> [Exercise instructions] Start the copy at the line holding "503x387 pixels." and continue it exactly through the last line of the entries, leaving out pictures and anything else.

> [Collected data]
+ + +

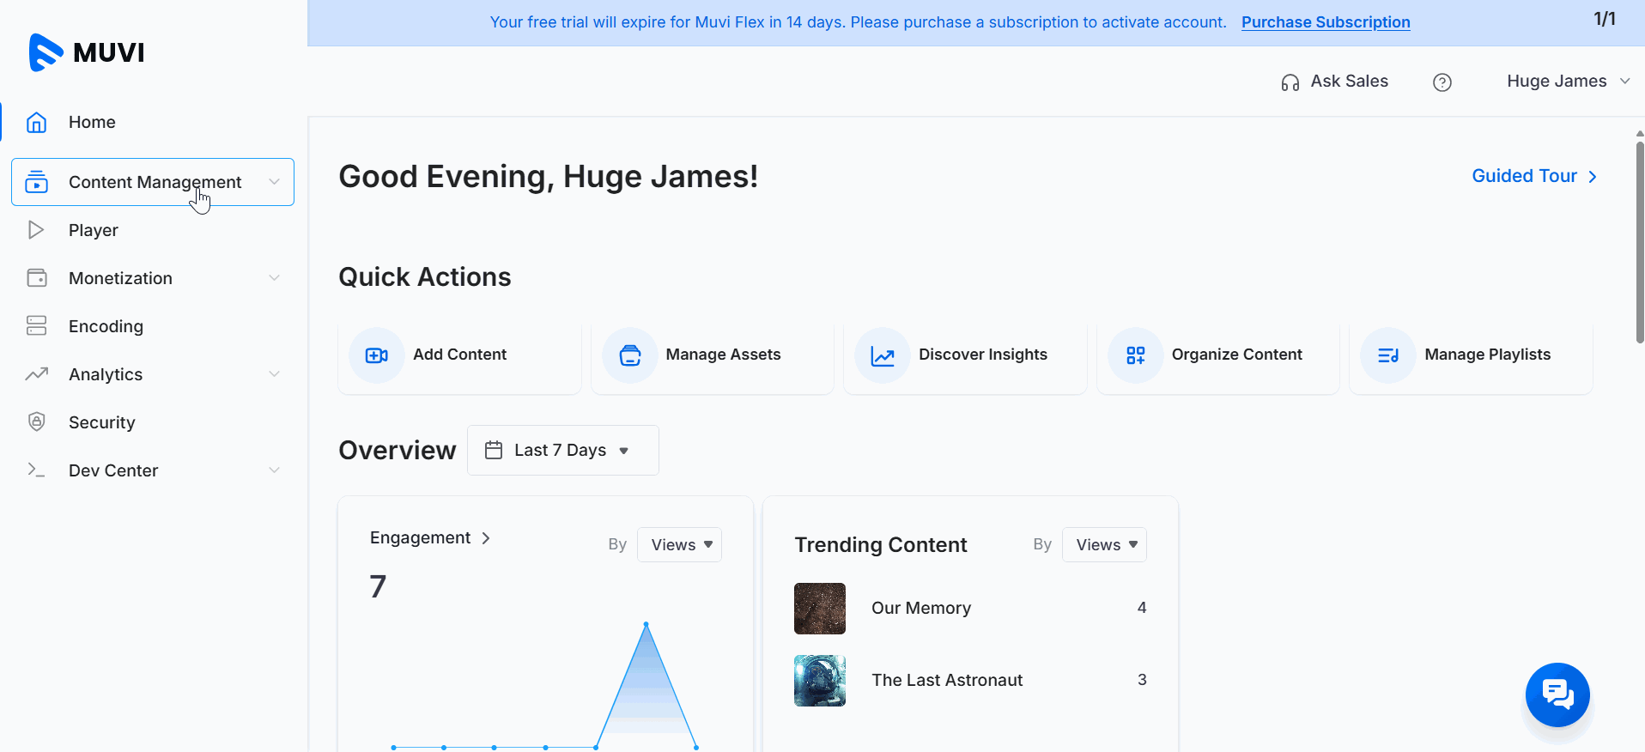Click the Add Content camera icon
The width and height of the screenshot is (1645, 752).
click(x=377, y=355)

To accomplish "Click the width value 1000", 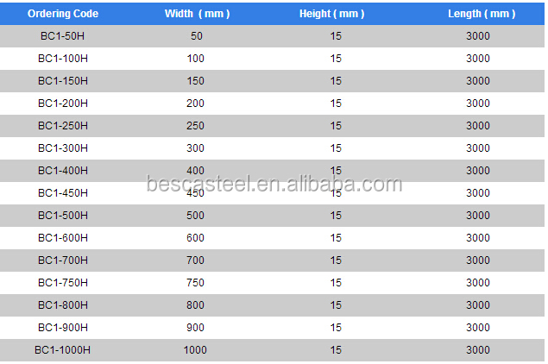I will (x=195, y=350).
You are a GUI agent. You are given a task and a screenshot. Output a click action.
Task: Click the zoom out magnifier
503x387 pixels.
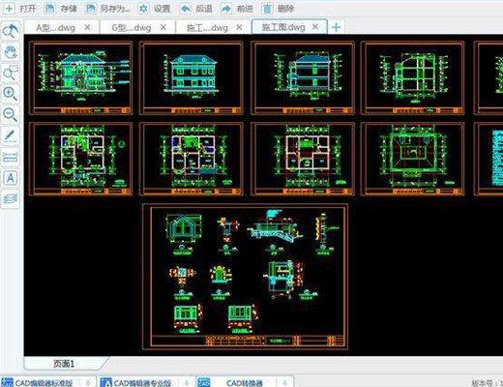pos(11,114)
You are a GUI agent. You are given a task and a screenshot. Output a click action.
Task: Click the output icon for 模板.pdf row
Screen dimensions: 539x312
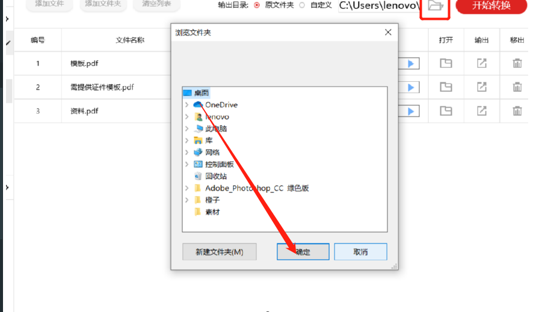[x=482, y=63]
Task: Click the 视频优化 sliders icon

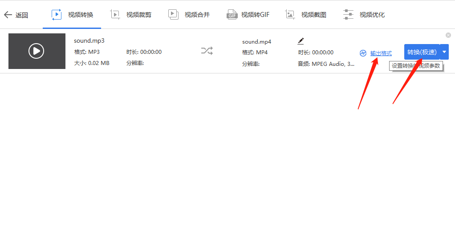Action: (x=348, y=15)
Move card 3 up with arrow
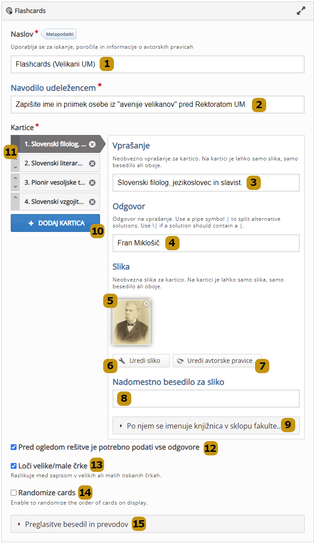Image resolution: width=314 pixels, height=543 pixels. point(15,179)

+ + +

> [Your solution]
503x387 pixels.
pos(11,114)
You are a GUI agent. You are given a task and a screenshot. Output a click action.
Task: Click the output icon for 模板.pdf row
Screen dimensions: 539x312
[x=482, y=63]
Task: Click the 视频优化 sliders icon

Action: (x=348, y=15)
Move card 3 up with arrow
Image resolution: width=314 pixels, height=543 pixels. point(15,179)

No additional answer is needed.